● **PROBLEM TO SOLVE**: Set down the full data below exactly as given, please.

● **EXERCISE MATERIALS**:
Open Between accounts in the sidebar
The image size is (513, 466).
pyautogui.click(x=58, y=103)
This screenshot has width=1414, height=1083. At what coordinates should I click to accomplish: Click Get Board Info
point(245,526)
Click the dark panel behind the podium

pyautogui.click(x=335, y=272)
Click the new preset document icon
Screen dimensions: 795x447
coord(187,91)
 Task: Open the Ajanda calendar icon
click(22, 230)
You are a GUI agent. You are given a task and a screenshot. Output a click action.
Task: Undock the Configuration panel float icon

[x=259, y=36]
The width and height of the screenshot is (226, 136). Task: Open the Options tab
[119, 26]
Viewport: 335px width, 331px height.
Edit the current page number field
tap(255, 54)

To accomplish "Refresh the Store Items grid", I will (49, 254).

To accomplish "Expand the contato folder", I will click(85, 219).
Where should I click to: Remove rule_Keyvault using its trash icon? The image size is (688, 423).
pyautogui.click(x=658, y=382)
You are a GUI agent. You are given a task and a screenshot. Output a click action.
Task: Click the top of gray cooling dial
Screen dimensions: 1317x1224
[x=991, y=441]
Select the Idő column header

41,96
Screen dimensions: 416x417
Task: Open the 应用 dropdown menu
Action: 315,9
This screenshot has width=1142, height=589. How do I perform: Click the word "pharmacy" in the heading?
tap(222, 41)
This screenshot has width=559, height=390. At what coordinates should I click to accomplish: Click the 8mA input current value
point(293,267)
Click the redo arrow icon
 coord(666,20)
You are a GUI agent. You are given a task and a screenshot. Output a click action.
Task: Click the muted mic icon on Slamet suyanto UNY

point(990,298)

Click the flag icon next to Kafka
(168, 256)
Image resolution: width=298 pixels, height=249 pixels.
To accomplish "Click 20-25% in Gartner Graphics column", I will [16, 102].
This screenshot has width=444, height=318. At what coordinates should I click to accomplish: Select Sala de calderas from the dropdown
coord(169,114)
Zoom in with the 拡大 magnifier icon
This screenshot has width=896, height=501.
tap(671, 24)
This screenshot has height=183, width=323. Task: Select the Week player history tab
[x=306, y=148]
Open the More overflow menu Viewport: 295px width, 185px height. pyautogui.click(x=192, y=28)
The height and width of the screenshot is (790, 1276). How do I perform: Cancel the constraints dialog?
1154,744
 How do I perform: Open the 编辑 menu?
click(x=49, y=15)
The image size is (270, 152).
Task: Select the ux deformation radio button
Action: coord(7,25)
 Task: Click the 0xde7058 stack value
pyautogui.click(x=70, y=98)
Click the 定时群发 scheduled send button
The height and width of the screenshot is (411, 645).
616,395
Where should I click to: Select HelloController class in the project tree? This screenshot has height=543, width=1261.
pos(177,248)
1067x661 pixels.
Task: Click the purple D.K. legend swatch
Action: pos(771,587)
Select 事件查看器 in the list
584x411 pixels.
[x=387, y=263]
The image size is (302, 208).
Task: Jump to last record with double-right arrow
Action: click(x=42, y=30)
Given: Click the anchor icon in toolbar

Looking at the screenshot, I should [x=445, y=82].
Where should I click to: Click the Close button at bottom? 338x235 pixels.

● **FINISHED TASK**:
Open Between accounts in the sidebar
The image size is (513, 466).
pyautogui.click(x=58, y=103)
This screenshot has width=1414, height=1083. At what coordinates should I click to accomplish: Click Get Board Info
point(245,526)
Click the dark panel behind the podium

pyautogui.click(x=335, y=272)
Click the new preset document icon
Screen dimensions: 795x447
coord(187,91)
 Task: Open the Ajanda calendar icon
click(22, 230)
You are a GUI agent. You are given a task and a screenshot. Output a click action.
Task: Undock the Configuration panel float icon

[x=259, y=36]
The width and height of the screenshot is (226, 136). Task: Open the Options tab
[119, 26]
Viewport: 335px width, 331px height.
Edit the current page number field
tap(255, 54)

To accomplish "Refresh the Store Items grid", I will (49, 254).

To accomplish "Expand the contato folder", I will click(85, 219).
Where should I click to: Remove rule_Keyvault using its trash icon? The image size is (688, 423).
pyautogui.click(x=658, y=382)
You are a GUI agent. You are given a task and a screenshot. Output a click action.
Task: Click the top of gray cooling dial
Screen dimensions: 1317x1224
[x=991, y=441]
Select the Idő column header

41,96
Screen dimensions: 416x417
Task: Open the 应用 dropdown menu
Action: 315,9
This screenshot has width=1142, height=589. How do I perform: Click the word "pharmacy" in the heading?
tap(222, 41)
This screenshot has width=559, height=390. At what coordinates should I click to accomplish: Click the 8mA input current value
point(293,267)
Click the redo arrow icon
 coord(666,20)
You are a GUI agent. You are given a task and a screenshot. Output a click action.
Task: Click the muted mic icon on Slamet suyanto UNY

point(990,298)

Click the flag icon next to Kafka
(168, 256)
Image resolution: width=298 pixels, height=249 pixels.
To accomplish "Click 20-25% in Gartner Graphics column", I will [16, 102].
This screenshot has width=444, height=318. At what coordinates should I click to accomplish: Select Sala de calderas from the dropdown
coord(169,114)
Zoom in with the 拡大 magnifier icon
This screenshot has width=896, height=501.
tap(671, 24)
This screenshot has height=183, width=323. Task: Select the Week player history tab
[x=306, y=148]
Open the More overflow menu Viewport: 295px width, 185px height. pyautogui.click(x=192, y=28)
The height and width of the screenshot is (790, 1276). How do I perform: Cancel the constraints dialog?
1154,744
 How do I perform: Open the 编辑 menu?
click(x=49, y=15)
The image size is (270, 152).
Task: Select the ux deformation radio button
Action: coord(7,25)
 Task: Click the 0xde7058 stack value
pyautogui.click(x=70, y=98)
Click the 定时群发 scheduled send button
The height and width of the screenshot is (411, 645).
616,395
Where should I click to: Select HelloController class in the project tree? This screenshot has height=543, width=1261.
pos(177,248)
1067x661 pixels.
Task: Click the purple D.K. legend swatch
Action: pos(771,587)
Select 事件查看器 in the list
584x411 pixels.
[x=387, y=263]
The image size is (302, 208).
Task: Jump to last record with double-right arrow
Action: click(x=42, y=30)
Given: Click the anchor icon in toolbar

Looking at the screenshot, I should [x=445, y=82].
Where should I click to: Click the Close button at bottom? 338x235 pixels.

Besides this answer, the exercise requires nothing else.